Work task: The only thing to send back is the number of lines below that hold the string "Board".

Data for this task:

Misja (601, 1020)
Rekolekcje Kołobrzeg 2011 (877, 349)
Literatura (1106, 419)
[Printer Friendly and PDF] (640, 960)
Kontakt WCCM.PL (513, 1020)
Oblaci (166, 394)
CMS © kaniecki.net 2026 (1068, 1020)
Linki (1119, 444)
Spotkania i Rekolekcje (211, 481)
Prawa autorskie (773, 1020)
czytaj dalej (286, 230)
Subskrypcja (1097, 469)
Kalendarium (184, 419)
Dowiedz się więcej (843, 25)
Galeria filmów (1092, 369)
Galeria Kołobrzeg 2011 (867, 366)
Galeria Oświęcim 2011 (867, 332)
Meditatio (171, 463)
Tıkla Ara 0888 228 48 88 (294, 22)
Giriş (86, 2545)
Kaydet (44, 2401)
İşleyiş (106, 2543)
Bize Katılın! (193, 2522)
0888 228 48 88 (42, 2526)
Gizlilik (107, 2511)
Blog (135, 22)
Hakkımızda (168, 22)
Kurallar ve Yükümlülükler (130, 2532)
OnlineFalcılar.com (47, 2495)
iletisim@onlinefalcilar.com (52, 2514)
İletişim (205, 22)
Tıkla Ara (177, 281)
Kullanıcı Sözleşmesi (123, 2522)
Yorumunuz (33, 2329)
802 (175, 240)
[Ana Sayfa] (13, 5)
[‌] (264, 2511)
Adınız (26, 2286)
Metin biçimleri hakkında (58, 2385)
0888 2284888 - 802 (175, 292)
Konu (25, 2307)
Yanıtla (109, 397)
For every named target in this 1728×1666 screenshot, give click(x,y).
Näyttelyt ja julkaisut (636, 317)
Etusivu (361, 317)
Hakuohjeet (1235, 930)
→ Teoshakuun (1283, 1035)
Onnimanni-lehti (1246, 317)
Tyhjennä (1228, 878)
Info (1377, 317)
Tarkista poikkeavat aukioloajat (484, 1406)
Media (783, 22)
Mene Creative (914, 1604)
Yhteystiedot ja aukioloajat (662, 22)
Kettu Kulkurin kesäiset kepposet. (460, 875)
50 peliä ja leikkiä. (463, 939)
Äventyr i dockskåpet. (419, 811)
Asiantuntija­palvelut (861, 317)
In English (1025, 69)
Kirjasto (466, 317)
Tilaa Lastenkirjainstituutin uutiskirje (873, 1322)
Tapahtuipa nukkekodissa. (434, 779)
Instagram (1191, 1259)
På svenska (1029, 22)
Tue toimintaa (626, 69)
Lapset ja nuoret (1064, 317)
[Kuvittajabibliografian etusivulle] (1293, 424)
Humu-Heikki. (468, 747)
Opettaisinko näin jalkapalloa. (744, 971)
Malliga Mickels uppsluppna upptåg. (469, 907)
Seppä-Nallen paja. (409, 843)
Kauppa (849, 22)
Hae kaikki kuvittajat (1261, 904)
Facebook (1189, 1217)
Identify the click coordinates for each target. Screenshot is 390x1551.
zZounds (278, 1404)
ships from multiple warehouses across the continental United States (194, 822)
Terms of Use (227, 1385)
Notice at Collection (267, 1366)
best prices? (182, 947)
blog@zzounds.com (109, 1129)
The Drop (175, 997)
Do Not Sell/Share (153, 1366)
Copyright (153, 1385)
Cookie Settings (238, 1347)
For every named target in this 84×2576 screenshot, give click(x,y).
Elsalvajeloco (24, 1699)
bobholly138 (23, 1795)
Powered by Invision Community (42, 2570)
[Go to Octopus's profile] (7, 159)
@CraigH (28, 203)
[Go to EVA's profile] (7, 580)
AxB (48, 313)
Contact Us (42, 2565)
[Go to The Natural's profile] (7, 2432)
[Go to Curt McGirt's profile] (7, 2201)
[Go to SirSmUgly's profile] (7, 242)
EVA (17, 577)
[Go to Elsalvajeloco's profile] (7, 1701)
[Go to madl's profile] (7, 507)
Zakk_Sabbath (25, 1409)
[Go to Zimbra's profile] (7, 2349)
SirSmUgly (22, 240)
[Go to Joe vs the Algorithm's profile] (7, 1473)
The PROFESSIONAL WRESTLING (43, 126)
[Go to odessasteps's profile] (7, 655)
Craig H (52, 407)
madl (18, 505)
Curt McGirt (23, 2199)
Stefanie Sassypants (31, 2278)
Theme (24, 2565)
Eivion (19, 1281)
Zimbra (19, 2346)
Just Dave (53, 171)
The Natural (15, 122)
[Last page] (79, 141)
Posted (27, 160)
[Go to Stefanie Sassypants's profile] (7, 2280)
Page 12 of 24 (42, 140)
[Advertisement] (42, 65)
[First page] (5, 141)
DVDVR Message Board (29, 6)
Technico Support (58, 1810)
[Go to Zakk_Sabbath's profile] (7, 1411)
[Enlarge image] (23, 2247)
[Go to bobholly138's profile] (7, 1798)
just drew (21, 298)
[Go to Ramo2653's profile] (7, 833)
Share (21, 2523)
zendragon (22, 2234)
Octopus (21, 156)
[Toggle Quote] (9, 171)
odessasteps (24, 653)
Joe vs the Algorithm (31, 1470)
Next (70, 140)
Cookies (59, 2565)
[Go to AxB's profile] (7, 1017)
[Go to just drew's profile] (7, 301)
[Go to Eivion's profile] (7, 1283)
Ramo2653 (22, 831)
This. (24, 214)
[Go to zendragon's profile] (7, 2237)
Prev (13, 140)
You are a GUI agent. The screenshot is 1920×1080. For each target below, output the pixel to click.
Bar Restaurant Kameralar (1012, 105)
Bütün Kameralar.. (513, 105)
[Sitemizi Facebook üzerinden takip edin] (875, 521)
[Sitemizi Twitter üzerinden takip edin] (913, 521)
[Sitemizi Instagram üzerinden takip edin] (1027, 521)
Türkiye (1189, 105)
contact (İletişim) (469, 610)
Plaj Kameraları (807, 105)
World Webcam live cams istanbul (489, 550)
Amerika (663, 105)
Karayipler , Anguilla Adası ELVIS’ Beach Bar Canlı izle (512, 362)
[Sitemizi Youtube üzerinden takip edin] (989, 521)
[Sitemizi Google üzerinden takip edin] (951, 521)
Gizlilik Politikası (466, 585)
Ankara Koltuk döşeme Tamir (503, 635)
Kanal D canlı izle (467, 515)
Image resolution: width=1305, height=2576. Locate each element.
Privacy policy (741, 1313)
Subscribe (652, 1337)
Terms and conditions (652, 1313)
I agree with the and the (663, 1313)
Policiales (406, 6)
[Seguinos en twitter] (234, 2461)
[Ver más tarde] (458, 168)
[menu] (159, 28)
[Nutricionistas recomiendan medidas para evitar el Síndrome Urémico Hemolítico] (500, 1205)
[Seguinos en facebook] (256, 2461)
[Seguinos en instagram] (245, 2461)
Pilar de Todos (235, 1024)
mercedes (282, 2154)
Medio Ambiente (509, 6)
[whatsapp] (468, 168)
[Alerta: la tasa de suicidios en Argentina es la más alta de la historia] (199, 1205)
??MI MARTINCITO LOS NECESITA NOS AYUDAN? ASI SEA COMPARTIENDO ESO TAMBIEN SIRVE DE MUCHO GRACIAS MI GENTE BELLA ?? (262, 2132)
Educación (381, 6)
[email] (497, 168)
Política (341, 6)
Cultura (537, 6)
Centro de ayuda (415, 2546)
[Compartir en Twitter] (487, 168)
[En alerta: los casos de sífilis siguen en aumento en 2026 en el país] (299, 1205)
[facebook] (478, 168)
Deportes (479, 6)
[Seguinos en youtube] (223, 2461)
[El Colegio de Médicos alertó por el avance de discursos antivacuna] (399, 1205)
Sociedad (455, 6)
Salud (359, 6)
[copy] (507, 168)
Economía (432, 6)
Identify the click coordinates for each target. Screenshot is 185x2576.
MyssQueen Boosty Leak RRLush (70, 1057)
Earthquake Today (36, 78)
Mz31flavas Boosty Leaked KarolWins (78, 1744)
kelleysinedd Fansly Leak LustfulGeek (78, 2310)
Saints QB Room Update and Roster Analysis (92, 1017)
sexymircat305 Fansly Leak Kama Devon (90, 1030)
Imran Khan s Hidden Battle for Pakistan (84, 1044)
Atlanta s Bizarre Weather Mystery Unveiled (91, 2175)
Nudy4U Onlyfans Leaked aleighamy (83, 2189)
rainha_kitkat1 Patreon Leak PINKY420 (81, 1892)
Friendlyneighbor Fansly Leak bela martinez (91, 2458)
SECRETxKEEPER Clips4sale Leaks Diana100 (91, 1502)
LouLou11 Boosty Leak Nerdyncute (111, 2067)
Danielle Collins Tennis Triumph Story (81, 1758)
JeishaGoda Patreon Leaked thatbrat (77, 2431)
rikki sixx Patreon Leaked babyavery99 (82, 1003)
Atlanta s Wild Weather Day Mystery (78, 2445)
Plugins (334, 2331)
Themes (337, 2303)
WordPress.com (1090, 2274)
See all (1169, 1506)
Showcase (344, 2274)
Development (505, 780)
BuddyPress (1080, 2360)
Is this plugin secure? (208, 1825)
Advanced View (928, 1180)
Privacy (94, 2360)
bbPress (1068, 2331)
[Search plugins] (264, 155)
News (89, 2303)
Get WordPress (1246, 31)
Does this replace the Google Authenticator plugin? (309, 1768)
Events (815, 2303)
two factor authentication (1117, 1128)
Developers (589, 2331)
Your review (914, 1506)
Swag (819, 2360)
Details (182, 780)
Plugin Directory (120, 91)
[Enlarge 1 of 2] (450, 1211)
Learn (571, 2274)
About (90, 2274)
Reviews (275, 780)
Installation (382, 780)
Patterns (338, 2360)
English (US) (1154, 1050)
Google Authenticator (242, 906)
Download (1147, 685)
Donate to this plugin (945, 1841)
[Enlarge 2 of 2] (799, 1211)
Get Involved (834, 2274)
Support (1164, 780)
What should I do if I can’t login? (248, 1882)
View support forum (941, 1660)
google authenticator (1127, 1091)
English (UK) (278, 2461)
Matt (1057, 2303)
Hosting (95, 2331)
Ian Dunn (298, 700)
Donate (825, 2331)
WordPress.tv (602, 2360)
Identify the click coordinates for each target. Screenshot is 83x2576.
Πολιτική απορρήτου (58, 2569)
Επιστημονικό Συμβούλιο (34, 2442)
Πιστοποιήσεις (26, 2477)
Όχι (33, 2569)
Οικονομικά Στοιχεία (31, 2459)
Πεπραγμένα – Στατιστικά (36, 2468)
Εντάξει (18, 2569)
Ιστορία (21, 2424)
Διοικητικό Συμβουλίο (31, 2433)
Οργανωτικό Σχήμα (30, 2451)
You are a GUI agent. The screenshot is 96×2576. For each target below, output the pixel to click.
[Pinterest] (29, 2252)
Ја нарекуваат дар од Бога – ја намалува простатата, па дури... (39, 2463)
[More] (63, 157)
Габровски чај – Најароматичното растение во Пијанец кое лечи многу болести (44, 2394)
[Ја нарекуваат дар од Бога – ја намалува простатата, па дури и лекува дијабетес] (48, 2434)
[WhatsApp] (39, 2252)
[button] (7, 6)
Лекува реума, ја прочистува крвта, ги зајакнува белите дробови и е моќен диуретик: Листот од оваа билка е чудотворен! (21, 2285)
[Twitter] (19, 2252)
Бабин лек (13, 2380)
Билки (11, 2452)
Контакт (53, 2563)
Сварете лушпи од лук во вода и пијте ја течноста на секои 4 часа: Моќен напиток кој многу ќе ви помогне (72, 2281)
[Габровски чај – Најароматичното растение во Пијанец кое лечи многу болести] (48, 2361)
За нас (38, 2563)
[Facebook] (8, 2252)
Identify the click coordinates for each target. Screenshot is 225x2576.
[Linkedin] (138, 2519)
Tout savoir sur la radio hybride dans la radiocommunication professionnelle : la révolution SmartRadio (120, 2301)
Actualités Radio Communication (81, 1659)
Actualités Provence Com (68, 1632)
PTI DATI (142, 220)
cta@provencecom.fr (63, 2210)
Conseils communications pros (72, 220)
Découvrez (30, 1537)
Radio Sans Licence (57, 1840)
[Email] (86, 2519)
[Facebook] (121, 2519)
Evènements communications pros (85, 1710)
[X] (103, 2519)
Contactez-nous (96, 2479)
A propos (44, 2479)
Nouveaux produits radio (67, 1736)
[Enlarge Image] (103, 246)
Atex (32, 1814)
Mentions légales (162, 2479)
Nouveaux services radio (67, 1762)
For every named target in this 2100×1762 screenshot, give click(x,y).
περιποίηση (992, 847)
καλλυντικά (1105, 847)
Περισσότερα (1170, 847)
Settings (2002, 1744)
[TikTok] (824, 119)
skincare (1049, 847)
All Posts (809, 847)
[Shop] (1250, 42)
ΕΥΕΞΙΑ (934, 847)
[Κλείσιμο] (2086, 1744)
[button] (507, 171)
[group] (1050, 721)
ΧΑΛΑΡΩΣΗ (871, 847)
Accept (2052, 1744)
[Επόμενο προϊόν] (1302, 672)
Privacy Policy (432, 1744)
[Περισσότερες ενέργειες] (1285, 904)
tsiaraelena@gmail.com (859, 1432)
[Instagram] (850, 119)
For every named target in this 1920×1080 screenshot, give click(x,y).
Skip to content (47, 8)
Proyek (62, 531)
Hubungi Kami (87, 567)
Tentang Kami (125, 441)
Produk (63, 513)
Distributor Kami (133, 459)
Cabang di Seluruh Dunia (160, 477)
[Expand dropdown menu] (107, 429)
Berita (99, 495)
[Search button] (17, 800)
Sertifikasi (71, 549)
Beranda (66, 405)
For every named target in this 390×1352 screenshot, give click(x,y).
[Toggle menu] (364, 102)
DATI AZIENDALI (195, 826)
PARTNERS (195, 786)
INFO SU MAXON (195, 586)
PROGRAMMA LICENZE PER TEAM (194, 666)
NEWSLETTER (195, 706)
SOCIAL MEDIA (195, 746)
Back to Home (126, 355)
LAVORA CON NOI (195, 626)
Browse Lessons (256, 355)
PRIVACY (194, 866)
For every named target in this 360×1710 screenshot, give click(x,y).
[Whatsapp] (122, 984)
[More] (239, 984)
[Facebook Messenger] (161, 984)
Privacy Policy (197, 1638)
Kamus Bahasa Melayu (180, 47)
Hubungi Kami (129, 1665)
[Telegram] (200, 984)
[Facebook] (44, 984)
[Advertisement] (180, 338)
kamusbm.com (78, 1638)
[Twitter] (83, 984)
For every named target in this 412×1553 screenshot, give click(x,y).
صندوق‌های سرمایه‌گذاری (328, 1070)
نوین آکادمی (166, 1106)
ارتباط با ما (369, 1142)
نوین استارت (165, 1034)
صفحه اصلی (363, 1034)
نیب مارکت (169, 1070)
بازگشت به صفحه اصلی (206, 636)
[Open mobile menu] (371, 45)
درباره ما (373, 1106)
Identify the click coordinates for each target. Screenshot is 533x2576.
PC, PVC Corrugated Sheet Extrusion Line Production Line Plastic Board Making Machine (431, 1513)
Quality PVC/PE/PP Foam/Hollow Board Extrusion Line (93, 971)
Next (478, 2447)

Output: 3